The usual mistake we see among literate people regarding scripts is to give written language priority over verbal language: e.g., without the letter 'b,' the word 'bird' could not exist. (If you look, you can find many, many real examples of this kind of error: here is one. This is a site for educators, and it forwards the nonsense that "Chinese is a pictorial language": No, no, the Chinese script may be more or less pictorial, but the Chinese script is just a way to represent various languages such as Mandarin and Cantonese: the script is not a language, and there is no such language as "Chinese." And the various languages spoken in China are no more "pictorial" than are English or Russian or Tagalog.)

But the lyrics King sings are far worse: they actually say that the things whose names start with 'b' could not themselves exist without the letter! OK, sure, as adults, we can all dismiss this as a funny way to compose a song about a letter. But this show is intended for little kids, who could easily believe that unless certain letters exist, the actual things whose names that start with that letter in their own language could not exist without that letter: that is just the sort of magical thinking that educators should be trying to dispel, not reinforce!

9 comments:

  1. Either I don't understand this at all, or I disagree with the part about Chinese.

    It was my understanding that the Chinese "pictures" map directly to concepts. So, for most languages, the 'map' looks something like:

    written language --> spoken language --> concept

    But for "Chinese", it looks something like:

    written language --> concepts <-- spoken language

    So, for example, there is no way to 'sound out' a Chinese "picture" the way you can sound out an English word. You either know it, and can use it even without a spoken word to attach the meaning to, or you don't know it and it is unintelligible to you.
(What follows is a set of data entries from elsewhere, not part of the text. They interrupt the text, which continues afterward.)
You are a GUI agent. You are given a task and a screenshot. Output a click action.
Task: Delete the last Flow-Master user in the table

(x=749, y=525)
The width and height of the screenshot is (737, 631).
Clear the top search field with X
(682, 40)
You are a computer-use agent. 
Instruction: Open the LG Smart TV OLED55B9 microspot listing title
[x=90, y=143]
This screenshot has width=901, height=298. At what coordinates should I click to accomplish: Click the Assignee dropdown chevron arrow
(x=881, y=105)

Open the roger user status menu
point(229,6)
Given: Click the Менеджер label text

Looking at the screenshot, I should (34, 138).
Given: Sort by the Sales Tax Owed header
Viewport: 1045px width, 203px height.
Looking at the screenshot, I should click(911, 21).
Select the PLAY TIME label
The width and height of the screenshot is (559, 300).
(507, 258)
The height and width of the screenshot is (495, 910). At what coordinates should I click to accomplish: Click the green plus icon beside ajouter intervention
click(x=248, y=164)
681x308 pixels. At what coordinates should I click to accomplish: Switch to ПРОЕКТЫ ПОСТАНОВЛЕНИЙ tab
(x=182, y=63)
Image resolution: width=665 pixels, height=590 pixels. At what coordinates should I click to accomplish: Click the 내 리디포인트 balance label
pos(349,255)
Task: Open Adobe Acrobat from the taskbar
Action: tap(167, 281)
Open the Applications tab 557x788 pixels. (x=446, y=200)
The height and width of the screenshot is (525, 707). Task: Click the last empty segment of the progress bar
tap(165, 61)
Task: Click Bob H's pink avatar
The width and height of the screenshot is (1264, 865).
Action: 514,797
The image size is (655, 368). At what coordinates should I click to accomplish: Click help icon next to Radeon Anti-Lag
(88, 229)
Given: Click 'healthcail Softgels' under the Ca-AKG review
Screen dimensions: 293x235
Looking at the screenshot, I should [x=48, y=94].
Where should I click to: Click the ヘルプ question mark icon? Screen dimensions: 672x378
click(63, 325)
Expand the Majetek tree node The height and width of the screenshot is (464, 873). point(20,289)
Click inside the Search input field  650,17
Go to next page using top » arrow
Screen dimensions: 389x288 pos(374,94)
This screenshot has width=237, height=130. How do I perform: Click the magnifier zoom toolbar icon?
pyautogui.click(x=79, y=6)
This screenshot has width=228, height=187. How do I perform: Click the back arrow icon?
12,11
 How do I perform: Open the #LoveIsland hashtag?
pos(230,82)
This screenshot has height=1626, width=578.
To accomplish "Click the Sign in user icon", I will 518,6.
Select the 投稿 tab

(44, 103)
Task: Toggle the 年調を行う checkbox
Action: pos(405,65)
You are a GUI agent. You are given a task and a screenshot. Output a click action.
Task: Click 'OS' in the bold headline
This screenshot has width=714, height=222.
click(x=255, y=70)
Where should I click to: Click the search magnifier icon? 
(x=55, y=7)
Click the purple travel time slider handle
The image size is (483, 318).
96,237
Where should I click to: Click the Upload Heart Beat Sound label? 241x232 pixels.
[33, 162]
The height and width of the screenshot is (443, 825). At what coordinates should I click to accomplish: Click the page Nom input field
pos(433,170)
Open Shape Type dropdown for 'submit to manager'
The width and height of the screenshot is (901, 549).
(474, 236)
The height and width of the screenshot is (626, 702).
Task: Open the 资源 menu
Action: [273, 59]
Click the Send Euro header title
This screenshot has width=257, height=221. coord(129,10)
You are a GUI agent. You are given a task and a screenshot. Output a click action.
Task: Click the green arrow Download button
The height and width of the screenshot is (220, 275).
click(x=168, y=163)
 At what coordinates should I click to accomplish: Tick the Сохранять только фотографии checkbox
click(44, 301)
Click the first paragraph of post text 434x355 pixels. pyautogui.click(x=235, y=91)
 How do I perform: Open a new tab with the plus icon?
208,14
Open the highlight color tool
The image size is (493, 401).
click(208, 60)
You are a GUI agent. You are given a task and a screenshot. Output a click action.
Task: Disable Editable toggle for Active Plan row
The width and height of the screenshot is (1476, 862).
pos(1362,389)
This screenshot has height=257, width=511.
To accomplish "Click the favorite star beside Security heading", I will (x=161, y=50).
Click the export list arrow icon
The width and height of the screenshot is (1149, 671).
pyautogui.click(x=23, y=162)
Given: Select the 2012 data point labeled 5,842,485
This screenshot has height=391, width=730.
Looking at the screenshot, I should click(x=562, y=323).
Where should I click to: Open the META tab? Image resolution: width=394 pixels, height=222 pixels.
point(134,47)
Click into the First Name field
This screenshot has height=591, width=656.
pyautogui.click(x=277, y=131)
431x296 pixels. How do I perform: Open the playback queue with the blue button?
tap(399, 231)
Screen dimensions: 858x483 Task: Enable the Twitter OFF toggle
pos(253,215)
And so because of this, there is no good way to transmit information about the sound of words, and various dialects of "chinese" tend to diverge very quickly.

    (Yes, they have pinyin, but that is a modern invention...which it is my understanding many/most Chinese have little respect for, because it allows young Chinese to speak/"read" words for which they have no understanding -- exactly something we can do in English, and consider a strength because it helps us to learn new words!)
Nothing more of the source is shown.